Hares are often portrayed in art as a symbol of rebirth and fertility. The Germanic goddess Eostre, whose themes are fertility and rebirth, is often surrounded by hares in art.
In Christianity, white rabbits are considered to be symbols of rebirth and fertility and are seen on a wing of the high altar in Freiburg Minster, where they are playing at the feet of two pregnant women, Mary and Elizabeth.
In Jan van Eyck's Arnolfini portrait, a carving of St. Margaret of Antioch (patron saint of childbirth) appears in the center background of the painting. The presence of this symbol in the painting either promises fertility in the marriage or announces the pregnancy of the bride.

===Modern===
Paula Modersohn-Becker's series of self-portraits showing her pregnant even before she had actually been so represent her fertility.

Rembrandt's The Jewish Bride is a painting of a couple joined in love. Despite the title, none of the subjects in the painting are Jewish. The Painting portrays the fertility of the young couple, particularly that of the woman.

The shoe tied to the happy couple's car can be seen to represent the fertile vagina, as with The Old Woman Who Lived in a Shoe, a nursery rhyme.

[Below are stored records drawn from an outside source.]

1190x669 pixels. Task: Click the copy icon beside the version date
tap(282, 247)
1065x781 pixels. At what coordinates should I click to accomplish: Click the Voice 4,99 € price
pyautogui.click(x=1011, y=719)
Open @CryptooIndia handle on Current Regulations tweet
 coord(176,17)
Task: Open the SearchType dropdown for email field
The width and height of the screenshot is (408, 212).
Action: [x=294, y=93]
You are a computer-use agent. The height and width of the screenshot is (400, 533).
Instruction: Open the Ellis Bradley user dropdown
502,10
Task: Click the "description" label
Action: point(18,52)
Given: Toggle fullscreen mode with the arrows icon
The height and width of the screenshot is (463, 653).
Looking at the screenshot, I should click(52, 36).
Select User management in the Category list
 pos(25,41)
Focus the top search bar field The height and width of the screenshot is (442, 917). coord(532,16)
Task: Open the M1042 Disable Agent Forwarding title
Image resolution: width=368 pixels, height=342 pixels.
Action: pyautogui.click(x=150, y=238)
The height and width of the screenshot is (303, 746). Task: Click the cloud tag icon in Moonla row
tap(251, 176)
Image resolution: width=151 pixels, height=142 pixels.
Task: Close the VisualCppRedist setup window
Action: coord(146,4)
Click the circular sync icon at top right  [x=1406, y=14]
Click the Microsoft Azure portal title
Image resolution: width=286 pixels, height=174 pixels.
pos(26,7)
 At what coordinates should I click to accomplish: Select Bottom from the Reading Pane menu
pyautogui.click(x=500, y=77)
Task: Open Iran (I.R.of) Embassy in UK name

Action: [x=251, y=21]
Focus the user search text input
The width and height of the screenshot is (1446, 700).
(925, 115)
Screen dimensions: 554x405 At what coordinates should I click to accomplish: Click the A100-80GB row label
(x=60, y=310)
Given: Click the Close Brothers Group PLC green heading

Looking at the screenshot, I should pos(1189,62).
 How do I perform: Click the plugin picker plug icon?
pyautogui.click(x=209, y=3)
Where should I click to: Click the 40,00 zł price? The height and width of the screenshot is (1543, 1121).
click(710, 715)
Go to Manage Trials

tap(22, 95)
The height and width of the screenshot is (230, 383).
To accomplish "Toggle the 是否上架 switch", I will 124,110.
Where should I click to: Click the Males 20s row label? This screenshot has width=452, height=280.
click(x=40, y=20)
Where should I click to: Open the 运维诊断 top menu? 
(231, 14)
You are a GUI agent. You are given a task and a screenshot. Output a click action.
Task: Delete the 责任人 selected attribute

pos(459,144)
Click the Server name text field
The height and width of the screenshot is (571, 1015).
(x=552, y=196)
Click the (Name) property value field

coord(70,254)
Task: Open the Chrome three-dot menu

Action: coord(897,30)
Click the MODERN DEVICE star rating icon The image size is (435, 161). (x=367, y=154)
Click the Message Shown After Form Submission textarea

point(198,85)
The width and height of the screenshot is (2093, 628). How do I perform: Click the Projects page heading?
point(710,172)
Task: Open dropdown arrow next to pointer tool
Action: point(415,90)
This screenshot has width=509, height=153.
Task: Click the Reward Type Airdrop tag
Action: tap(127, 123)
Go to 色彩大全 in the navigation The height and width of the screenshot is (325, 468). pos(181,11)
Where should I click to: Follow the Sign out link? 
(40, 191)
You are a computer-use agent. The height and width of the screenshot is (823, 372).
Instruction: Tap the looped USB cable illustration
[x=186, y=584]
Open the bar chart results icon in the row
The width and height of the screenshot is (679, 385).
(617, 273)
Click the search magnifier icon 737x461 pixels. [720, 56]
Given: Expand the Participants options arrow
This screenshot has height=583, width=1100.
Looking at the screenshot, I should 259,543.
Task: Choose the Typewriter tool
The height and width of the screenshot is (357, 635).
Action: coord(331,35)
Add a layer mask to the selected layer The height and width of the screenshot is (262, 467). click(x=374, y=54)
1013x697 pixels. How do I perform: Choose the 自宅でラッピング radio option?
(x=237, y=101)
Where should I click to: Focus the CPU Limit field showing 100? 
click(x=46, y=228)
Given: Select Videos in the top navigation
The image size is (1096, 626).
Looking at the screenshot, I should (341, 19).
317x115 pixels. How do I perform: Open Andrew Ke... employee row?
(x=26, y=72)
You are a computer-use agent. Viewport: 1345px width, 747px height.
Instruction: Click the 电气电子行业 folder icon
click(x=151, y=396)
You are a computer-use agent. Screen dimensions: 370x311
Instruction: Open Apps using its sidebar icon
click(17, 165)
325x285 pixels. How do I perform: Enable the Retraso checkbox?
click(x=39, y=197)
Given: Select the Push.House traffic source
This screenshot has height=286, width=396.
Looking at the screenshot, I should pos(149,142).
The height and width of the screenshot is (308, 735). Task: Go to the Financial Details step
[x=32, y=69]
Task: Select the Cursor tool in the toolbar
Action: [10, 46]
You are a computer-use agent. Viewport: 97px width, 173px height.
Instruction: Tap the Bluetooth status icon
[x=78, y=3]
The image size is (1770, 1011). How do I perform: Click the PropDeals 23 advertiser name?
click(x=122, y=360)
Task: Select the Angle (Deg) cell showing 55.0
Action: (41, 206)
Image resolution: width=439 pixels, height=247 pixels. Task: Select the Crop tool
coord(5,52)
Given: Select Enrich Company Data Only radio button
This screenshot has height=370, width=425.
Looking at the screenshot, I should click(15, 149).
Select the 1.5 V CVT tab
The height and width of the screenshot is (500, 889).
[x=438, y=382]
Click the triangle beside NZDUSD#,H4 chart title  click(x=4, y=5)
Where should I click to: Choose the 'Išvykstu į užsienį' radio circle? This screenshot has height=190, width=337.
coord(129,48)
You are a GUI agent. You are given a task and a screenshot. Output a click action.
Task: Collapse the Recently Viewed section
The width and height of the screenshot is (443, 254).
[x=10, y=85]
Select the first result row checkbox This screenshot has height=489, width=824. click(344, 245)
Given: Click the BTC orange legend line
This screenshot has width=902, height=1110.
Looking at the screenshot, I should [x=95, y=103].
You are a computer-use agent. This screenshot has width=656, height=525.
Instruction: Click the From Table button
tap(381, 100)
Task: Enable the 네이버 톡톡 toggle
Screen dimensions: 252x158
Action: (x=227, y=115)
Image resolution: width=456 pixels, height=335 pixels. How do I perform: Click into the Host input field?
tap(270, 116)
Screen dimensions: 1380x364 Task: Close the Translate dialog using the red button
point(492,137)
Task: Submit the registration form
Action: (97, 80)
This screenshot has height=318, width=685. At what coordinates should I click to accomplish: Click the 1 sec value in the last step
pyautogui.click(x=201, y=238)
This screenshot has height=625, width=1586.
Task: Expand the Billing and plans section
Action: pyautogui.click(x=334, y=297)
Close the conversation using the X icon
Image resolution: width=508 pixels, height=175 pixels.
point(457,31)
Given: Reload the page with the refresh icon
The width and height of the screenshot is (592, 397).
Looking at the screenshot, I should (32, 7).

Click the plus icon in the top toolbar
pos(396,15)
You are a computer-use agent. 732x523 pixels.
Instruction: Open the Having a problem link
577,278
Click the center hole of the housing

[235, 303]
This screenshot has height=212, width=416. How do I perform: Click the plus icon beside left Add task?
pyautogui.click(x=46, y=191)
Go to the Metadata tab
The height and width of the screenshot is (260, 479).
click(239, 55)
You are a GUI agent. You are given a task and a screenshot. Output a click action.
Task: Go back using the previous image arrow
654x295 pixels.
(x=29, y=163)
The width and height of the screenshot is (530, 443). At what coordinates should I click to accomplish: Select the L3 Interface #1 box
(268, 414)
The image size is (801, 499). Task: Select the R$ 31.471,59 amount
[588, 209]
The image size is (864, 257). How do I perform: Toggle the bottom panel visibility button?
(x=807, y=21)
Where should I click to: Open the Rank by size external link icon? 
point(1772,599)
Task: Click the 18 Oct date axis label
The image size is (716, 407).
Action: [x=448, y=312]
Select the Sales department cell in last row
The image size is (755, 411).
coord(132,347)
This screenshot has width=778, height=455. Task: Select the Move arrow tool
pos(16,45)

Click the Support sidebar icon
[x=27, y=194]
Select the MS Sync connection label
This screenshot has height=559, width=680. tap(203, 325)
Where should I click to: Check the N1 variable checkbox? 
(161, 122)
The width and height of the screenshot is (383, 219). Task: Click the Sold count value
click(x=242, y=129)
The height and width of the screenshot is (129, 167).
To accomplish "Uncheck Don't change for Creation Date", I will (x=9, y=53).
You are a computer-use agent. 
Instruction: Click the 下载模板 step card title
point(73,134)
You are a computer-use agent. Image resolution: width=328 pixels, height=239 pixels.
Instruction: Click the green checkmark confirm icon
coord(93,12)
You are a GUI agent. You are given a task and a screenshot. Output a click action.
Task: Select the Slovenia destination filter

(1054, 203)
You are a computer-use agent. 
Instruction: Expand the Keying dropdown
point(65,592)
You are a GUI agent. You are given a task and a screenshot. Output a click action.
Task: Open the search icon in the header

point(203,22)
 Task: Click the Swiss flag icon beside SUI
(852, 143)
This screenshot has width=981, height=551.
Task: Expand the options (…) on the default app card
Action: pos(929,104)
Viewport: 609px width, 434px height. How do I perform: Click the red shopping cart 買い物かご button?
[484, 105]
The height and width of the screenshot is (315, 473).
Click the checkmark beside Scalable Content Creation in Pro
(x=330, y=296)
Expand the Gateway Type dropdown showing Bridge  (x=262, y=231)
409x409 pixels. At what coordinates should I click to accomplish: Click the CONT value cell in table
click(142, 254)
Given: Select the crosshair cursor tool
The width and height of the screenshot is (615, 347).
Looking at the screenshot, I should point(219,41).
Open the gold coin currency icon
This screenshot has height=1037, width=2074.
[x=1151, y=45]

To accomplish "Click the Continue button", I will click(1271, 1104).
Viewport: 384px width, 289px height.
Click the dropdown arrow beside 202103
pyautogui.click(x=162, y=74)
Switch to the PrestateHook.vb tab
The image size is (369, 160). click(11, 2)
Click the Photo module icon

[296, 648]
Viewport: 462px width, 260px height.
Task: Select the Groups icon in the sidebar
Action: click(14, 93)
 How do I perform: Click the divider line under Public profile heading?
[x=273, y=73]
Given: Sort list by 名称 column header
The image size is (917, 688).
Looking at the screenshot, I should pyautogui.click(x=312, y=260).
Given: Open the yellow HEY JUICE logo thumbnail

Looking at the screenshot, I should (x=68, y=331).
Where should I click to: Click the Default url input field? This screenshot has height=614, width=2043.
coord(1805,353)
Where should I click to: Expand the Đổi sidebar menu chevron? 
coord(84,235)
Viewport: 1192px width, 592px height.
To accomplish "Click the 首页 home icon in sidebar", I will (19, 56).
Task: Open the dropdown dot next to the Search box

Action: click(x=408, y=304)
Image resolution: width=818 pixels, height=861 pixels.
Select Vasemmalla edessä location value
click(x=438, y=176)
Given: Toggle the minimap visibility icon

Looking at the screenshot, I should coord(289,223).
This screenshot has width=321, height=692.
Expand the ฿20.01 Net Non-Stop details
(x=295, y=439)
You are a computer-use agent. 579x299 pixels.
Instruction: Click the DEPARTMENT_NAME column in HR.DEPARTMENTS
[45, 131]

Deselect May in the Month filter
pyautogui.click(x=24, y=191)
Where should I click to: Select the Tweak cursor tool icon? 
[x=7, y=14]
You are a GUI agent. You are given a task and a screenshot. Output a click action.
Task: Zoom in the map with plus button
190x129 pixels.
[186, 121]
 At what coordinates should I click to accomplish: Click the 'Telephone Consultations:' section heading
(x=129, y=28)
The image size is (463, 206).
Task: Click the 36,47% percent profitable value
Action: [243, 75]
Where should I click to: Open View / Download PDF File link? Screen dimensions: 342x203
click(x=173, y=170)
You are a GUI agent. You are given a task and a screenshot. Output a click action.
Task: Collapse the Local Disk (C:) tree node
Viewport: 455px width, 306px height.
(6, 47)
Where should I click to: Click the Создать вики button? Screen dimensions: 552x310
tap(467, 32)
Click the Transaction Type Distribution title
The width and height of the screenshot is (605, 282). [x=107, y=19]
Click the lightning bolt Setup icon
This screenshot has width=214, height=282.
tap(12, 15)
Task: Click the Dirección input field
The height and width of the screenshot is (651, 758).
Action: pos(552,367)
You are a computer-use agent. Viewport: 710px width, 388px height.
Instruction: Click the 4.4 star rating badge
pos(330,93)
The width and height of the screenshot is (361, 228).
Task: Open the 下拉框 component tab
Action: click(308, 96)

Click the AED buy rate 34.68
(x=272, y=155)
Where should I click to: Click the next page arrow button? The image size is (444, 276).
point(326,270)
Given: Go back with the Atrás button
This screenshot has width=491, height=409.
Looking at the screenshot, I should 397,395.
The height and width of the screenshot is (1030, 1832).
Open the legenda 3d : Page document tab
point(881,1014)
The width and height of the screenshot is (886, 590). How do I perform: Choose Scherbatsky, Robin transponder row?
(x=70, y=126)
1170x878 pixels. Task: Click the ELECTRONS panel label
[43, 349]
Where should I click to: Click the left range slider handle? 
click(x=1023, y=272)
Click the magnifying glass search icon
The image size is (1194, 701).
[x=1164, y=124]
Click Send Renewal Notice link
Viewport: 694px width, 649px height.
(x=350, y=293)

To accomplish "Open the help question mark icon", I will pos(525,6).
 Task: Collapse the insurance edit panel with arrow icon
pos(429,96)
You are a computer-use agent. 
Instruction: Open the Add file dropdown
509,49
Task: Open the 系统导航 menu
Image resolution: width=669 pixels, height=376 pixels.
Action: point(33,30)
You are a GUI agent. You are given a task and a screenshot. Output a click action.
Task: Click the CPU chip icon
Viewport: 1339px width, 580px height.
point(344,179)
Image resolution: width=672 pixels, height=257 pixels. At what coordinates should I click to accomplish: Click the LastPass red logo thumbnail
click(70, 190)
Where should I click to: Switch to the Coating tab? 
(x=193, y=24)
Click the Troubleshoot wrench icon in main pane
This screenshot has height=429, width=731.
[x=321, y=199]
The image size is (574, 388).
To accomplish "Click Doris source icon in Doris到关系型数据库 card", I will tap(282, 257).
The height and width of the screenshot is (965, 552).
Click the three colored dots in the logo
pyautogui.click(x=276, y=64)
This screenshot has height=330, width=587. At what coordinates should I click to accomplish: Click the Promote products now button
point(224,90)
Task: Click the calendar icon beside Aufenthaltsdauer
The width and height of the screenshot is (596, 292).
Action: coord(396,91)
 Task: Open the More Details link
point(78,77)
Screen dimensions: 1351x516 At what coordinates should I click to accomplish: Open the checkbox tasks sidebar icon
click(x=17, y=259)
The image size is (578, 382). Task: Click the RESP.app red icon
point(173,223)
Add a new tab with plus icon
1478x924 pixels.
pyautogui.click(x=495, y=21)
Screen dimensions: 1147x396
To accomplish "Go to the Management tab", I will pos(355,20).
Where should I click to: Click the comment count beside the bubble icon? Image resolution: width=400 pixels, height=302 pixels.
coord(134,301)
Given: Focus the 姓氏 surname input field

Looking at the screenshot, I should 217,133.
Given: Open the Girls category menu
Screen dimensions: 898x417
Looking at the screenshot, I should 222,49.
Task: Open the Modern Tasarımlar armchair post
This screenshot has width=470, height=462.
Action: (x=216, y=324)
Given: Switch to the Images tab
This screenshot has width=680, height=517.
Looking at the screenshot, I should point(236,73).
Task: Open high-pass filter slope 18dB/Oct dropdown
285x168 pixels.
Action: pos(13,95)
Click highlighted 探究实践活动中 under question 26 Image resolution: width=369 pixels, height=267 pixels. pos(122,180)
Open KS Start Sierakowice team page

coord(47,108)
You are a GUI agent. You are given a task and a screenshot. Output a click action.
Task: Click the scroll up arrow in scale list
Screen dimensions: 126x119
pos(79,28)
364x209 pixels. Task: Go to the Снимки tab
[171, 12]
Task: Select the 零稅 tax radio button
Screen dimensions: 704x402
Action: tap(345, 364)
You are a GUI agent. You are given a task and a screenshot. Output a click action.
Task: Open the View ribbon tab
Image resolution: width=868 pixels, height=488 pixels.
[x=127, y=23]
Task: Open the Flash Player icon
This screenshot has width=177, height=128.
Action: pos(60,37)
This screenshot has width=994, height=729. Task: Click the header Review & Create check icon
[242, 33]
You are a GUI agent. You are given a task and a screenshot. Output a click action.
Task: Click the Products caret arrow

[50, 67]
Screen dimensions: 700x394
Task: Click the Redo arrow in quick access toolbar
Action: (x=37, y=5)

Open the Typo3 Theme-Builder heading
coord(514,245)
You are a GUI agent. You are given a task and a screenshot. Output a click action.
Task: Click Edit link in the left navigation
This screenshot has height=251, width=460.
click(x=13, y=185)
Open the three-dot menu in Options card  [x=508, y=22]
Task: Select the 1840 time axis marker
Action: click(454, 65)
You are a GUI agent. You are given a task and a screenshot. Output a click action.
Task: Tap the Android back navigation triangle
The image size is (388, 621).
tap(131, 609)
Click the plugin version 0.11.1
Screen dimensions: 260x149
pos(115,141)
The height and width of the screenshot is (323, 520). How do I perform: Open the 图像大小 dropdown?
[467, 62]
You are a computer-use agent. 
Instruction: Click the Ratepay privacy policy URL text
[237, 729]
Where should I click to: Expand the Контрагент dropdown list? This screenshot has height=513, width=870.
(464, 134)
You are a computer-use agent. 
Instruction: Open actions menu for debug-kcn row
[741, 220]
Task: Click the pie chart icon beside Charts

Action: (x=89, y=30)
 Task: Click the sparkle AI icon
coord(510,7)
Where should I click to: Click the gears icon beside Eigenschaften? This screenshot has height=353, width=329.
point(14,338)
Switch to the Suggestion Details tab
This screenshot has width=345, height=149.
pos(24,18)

In Botticelli's Primavera, on one hand the Three Graces represented by nubile young women embody the sexual powers of springtime while opposite them Flora, the goddess of Spring is a symbol of motherhood and, by her distribution of the roses gathered in her skirt, believed to represent the good things of life.

In Picasso' paintings of Marie-Thérèse Walter, everywhere there is green, the colour of fertility and nature's renewal. In his series of sleeping nudes, Picasso may have been influenced by the much reproduced Hal Saflieni Reclining Woman and the Venuses of Lespugue and Willendorf, which with their heavy, ripe, bulging forms can be viewed as ancestresses of Picasso's images of female fecundity.

===Literature===
In The Bacchae, an ancient Greek tragedy written by Athenian playwright Euripides, Dionysus is mentioned as a male fertility god that represented a special kind of vitality that is sometimes referred to as the Life Force. It is described a force which, in itself, is neither good nor bad, but one that simply exists.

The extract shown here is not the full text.